# PROBLEM REQUIREMENTS
All that is wanted is an exact copy of the lines below, starting at the one that contains "The image size is (215, 301)." and running to the end.

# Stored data
((

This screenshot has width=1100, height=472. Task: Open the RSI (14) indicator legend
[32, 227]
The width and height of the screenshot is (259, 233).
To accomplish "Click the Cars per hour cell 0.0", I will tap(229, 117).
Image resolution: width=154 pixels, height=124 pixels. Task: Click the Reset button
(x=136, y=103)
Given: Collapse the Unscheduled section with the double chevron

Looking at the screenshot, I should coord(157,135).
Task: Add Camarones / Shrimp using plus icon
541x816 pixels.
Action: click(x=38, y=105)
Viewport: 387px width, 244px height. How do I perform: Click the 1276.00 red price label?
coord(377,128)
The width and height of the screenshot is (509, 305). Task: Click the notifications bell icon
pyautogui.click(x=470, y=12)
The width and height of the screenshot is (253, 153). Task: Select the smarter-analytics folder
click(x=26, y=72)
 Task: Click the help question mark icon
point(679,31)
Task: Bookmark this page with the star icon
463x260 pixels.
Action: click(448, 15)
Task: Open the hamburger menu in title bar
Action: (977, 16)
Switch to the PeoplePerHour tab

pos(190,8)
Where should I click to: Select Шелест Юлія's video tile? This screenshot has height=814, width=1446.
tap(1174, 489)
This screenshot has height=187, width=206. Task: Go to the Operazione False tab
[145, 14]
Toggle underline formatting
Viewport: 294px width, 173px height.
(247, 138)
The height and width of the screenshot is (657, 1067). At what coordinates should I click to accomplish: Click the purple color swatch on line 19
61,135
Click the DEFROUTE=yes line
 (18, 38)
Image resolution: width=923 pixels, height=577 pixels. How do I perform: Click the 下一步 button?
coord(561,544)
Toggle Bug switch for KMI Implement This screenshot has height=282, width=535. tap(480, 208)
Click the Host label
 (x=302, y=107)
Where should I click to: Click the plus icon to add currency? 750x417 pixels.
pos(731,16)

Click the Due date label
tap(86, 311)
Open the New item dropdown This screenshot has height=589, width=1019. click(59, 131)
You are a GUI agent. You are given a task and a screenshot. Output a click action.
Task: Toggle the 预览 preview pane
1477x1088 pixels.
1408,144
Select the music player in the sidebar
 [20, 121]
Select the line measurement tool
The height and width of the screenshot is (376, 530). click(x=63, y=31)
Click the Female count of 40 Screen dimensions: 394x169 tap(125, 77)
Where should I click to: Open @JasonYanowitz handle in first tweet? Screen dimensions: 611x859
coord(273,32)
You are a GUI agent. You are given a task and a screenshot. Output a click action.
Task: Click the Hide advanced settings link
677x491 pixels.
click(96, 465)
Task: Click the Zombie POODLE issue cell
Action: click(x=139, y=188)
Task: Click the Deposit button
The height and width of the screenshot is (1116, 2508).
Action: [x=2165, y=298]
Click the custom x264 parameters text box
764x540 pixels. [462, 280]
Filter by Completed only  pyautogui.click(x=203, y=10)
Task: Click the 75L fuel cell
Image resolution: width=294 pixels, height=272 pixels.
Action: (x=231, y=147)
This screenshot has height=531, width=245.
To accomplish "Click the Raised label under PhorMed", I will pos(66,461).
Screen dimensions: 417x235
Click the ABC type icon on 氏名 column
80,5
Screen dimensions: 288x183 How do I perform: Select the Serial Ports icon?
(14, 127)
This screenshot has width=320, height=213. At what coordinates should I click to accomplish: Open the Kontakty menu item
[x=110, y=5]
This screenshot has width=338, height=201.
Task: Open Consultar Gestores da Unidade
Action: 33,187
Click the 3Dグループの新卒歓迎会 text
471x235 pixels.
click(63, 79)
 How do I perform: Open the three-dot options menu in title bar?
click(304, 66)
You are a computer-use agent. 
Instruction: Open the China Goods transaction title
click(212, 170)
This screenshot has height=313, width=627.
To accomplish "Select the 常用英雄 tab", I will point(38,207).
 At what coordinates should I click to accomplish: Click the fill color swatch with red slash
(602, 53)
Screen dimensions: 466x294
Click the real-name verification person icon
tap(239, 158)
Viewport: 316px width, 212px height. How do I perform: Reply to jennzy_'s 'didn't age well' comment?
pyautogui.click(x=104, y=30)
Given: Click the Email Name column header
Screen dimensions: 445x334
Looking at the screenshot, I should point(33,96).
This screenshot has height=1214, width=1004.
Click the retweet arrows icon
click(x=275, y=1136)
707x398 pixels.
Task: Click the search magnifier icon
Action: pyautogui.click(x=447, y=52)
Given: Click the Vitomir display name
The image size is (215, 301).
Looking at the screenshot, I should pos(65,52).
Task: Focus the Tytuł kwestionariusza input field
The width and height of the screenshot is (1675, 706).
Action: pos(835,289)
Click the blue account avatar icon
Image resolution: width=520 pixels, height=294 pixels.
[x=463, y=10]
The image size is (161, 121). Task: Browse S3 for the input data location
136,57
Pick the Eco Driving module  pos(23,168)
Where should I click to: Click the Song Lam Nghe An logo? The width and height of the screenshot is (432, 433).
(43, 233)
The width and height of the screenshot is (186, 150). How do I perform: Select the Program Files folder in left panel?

))

# RESULT FOR THIS EXERCISE
The image size is (215, 301).
Looking at the screenshot, I should pos(65,52).
Task: Focus the Tytuł kwestionariusza input field
The width and height of the screenshot is (1675, 706).
Action: pos(835,289)
Click the blue account avatar icon
Image resolution: width=520 pixels, height=294 pixels.
[x=463, y=10]
The image size is (161, 121). Task: Browse S3 for the input data location
136,57
Pick the Eco Driving module  pos(23,168)
Where should I click to: Click the Song Lam Nghe An logo? The width and height of the screenshot is (432, 433).
(43, 233)
The width and height of the screenshot is (186, 150). How do I perform: Select the Program Files folder in left panel?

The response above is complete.